== Set problem ==
In the article on Triton's data dashboards for liquid crypto, how many specific verticals are the two broad token categories subdivided into?

== Source document ==
Disclaimer: This is not financial advice. Anything stated in this article is for informational purposes only and should not be relied upon as a basis for investment decisions. Triton may maintain positions in any of the assets or projects discussed on this website.
This is a multi-part series on Triton’s investment process for liquid crypto:
Data Dashboards for Liquid Crypto
As discussed in a previous post, in order to identify which factors were most significant in predicting token returns, we segmented the crypto market into two high-level categories: ecosystem tokens and app tokens. We ran multiple models using both macro and project-specific factors and identified several significant variables that we can track over time and use as the basis for our bespoke data dashboards for each category.
Using Regression as a Starting Point
In the crypto space, most code is open source and everything that happens on the blockchain is transparent (barring zero knowledge and other technical obfuscation). This means that, with sophisticated data science capabilities, we can aggregate the most relevant metrics for each vertical we invest in and track these metrics over time to better understand how the use of different blockchains and decentralized applications is evolving.
At a high level, we have identified key metrics for two broad categories: ecosystem tokens and app tokens. We have further subdivided these categories into 24 specific verticals (DEXs, Derivatives, Lending, etc.). After successive rounds of modeling for each vertical, we identified the fundamental metrics that have historically been most significant for a given vertical. These variables then inform which data we track for each vertical. We use the dashboards we create from this process to monitor growth and competitive position within each vertical.
Building our Data Dashboard Suite
For each vertical, we create a suite of data dashboards, which provide a comprehensive view of activity for that vertical, and a fundamental source of truth upon which we can base our investment and trade management decisions. By way of example, if we subdivide ecosystem tokens, we get the following verticals - Layer 0s, Layer 1s, and Layer 2s. We built unique sets of internal dashboards for each of these verticals.
Below we provide an example of how we use these dashboards to make data-driven decisions around capital allocation and investment sizing for the “Layer 2” vertical.

== Data lines ==
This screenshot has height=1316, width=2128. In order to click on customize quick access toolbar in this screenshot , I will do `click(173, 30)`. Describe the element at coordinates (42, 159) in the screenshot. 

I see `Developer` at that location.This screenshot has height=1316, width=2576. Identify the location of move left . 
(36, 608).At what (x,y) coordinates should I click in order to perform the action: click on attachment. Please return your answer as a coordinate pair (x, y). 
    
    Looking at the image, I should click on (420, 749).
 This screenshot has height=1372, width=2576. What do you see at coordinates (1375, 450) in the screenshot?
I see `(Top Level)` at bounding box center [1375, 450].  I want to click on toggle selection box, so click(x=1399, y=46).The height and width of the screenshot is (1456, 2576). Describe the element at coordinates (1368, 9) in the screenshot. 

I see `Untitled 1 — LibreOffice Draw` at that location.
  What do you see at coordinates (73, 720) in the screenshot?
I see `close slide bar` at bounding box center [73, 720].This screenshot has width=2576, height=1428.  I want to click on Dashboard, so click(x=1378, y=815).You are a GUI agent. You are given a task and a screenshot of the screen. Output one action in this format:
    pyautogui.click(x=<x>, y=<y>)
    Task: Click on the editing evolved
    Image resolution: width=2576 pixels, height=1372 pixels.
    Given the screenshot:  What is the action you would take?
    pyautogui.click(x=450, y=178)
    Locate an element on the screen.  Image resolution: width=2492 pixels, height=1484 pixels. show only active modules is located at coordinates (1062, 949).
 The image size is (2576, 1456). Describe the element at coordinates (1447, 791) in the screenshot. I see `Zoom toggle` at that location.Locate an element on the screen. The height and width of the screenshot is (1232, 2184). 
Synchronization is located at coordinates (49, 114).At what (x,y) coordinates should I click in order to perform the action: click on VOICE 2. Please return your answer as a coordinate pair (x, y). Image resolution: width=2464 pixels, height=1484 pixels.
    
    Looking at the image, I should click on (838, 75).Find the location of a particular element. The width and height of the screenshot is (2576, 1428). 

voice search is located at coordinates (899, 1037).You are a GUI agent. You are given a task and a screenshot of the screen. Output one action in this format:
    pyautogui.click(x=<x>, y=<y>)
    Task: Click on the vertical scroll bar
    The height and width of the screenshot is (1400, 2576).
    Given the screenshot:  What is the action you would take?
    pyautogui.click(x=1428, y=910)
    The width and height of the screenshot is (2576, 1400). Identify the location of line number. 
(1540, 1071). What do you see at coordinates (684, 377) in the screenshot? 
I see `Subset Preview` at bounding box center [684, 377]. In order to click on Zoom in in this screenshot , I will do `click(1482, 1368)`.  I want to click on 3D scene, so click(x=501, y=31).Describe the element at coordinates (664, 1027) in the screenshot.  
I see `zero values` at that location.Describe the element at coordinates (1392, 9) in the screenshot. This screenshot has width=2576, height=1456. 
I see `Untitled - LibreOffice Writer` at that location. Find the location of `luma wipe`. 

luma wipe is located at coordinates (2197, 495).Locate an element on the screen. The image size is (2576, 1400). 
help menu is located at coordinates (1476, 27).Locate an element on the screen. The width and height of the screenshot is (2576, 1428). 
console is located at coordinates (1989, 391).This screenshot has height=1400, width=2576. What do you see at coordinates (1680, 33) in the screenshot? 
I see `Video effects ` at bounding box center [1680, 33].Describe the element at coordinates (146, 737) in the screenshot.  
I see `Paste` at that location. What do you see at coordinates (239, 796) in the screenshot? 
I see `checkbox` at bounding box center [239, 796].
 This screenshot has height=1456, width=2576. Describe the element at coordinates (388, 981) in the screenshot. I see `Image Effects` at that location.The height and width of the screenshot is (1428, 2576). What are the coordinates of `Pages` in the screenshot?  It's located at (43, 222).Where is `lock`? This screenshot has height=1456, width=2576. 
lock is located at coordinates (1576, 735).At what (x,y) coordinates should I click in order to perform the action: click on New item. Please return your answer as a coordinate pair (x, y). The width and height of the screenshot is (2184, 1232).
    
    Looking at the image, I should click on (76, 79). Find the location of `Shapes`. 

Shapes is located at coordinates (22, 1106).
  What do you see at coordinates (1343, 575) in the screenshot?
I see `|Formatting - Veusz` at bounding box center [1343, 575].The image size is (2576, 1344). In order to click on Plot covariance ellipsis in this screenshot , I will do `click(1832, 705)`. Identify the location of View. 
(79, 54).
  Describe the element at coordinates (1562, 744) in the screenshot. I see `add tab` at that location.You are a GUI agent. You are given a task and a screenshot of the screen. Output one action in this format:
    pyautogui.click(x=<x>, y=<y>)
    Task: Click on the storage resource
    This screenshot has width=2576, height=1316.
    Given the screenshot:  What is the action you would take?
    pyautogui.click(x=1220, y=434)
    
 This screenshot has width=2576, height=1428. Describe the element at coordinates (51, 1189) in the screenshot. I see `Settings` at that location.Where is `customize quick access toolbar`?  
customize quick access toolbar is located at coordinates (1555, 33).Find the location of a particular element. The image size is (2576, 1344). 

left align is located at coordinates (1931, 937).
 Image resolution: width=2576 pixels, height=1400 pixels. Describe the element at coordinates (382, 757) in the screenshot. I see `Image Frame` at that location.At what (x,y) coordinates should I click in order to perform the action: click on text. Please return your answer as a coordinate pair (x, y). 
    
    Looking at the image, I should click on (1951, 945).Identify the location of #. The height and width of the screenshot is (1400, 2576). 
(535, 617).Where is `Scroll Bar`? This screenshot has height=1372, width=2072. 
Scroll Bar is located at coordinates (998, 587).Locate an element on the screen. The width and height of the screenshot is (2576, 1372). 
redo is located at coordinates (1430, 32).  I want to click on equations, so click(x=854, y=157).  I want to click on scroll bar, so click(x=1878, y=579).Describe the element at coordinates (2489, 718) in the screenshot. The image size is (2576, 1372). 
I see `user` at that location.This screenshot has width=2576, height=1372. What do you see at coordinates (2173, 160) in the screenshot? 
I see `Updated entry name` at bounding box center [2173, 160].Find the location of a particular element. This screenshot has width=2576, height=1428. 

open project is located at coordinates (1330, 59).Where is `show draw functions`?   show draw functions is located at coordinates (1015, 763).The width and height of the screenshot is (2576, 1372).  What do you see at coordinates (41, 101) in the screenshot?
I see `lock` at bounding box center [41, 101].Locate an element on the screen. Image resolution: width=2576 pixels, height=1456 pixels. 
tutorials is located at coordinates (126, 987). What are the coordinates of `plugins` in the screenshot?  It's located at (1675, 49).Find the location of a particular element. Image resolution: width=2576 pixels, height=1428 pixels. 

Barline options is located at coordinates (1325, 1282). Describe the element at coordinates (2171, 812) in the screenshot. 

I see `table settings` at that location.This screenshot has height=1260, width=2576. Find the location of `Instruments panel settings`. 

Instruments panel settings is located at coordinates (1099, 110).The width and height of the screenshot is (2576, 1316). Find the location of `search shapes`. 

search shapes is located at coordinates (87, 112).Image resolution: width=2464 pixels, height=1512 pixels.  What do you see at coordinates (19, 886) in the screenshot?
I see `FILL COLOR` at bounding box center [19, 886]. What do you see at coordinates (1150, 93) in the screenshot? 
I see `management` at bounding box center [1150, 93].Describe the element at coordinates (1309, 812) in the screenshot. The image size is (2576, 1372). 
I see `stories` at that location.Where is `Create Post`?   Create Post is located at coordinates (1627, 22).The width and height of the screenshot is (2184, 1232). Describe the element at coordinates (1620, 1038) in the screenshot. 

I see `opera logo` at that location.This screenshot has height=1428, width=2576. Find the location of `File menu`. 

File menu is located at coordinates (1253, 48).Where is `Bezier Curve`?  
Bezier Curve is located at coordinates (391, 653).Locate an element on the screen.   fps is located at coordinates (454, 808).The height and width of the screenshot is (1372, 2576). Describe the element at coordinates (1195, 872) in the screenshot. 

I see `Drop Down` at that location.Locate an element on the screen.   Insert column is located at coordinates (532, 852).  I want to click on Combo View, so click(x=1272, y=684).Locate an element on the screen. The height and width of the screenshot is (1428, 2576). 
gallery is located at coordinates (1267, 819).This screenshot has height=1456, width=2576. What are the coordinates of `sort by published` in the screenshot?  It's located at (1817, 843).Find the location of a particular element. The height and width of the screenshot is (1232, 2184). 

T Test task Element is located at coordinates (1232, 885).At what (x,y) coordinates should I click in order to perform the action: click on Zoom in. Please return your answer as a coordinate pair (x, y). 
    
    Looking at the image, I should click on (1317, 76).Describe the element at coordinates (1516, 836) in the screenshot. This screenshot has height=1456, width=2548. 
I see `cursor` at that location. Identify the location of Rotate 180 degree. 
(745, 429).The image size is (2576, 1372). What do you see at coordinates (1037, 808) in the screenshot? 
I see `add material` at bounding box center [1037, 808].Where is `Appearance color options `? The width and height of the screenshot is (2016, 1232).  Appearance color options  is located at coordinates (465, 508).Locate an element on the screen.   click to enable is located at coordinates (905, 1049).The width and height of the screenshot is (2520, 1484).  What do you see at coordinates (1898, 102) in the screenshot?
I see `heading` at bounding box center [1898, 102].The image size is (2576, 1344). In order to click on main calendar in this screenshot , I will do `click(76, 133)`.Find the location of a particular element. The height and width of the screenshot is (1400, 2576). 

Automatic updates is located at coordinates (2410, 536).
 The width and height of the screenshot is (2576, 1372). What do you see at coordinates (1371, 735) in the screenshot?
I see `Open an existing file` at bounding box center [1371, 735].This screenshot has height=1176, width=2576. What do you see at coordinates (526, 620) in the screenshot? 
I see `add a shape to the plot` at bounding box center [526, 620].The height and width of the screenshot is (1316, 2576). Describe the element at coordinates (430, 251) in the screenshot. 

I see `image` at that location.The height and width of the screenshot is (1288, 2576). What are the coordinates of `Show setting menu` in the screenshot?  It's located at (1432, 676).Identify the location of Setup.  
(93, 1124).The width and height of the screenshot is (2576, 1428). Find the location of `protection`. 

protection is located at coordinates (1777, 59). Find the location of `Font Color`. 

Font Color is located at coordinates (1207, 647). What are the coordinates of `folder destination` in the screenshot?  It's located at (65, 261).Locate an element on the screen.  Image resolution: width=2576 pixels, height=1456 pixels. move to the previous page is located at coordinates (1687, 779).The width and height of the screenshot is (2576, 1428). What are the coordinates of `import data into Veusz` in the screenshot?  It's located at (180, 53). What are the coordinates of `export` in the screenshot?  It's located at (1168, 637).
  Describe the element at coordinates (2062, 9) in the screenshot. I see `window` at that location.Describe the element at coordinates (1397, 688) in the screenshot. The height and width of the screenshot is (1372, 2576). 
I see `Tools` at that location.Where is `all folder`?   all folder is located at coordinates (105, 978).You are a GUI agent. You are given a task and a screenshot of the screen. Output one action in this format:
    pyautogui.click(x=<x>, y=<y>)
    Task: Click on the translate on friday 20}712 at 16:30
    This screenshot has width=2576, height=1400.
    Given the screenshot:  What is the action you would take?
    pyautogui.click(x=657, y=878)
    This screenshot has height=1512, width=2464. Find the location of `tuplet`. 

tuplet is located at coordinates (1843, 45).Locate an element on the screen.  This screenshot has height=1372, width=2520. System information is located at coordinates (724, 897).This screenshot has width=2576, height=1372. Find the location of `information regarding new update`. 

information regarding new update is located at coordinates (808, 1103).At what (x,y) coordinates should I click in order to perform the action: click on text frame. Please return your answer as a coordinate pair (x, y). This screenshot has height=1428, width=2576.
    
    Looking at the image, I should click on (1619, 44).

== Reply to the task ==
24